Daily routine can ward off mental illness

Regular meal times and early bedtimes could be the key to mental well being, according to recent research. Credit: Monkey Business Images/shutterstock.comA structured schedule with established meal times and - importantly - early bedtime could improve quality of life and could even help head off mental illness, according to researchers at Douglas Mental Health University Institute.
It's about more than obeying the circadian clock - the internal 24-hour timer that controls our sleep-wake cycle - for the new study cites evidence that daily activity is governed by four-hour ultradian rhythms.
This could explain why we eat three evenly spaced meals per day across many cultures, according to the researchers, whose study could be critical to understanding mental health.
Ultradian rhythms are activated by dopamine, a feel-good hormone of which an imbalance is associated with individuals suffering from bipolar disease, whose ultradian rhythms are often stretched from four to 48 hours.

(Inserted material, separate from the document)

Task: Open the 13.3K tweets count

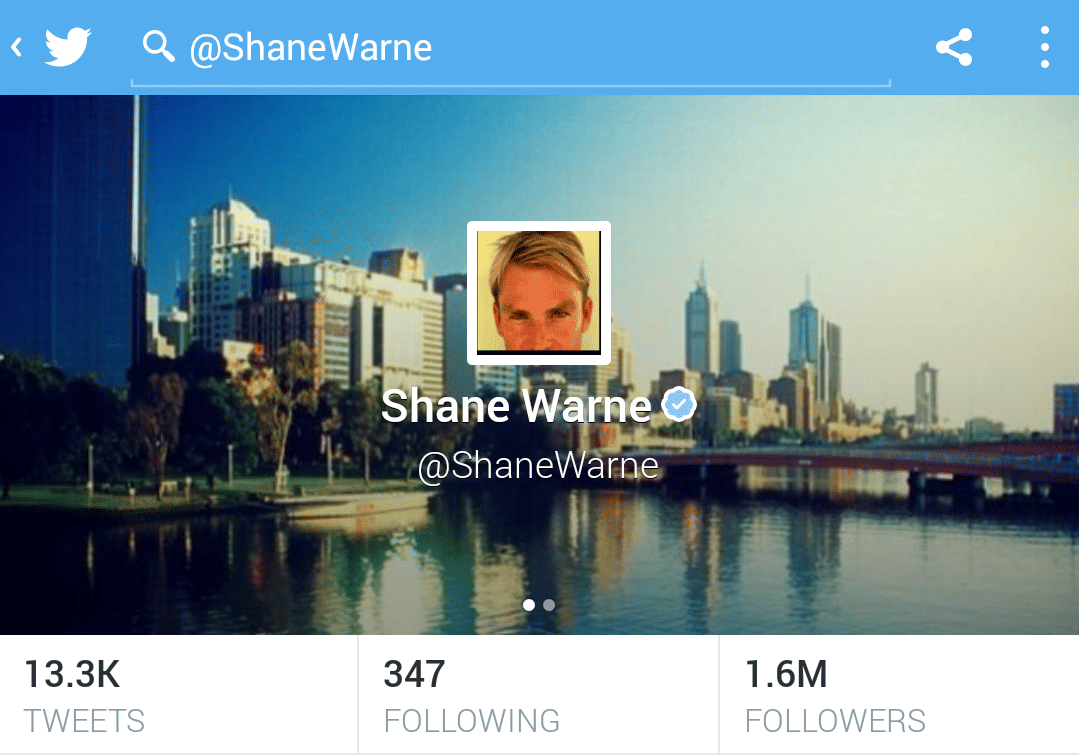Action: point(72,674)
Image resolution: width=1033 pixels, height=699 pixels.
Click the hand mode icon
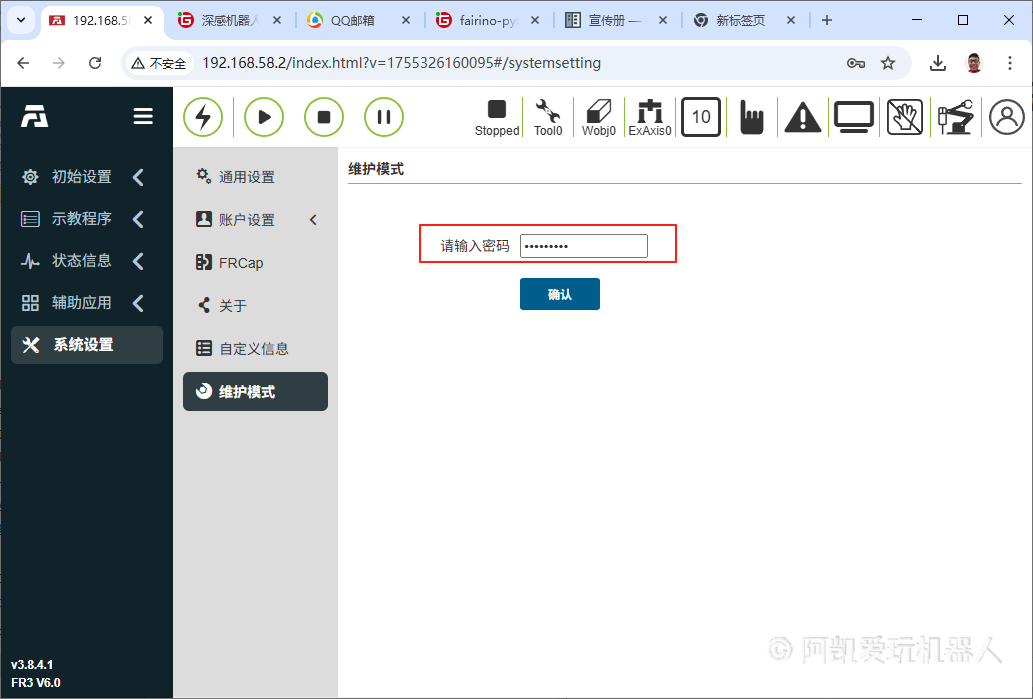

Infants who have not yet developed enough to sleep through the night provide the clearest evidence of the existence of ultradian rhythms, however, the current study was conducted on genetically modified mice.
Irregular sleep, known to be a byproduct of circadian rhythm disruption, is actually the result of ultradian rhythms thrown off-kilter.
A control centre in the body that doles out dopamine on a regular four-hour basis slackens and the hormone only gets generated every 48 hours.
The research team says this could explain why mental health problems such as mania and depression run on a 48-hour cycle.
The findings of the study, published in the online journal eLife, could have implications for mental well being.
While ultradian rhythms are not a new discovery, they seldom make headlines, though that may change as science takes an interest in life rhythms and their relationship with our happiness.
In December, researchers at Binghampton University in the US found that students who kept regular, early bedtimes had fewer negative thoughts than their counterparts who often spent nights partying or cramming for exams into the wee hours.
The team's findings revealed a link between repetitive negative thinking and sleep disruption: those who stayed up too late often had to wake up early and thus not sleep enough.
"If further findings support the relation between sleep timing and repetitive negative thinking, this could one day lead to a new venue for treatment of individuals with internalising disorders," said study co-author Meredith Coles.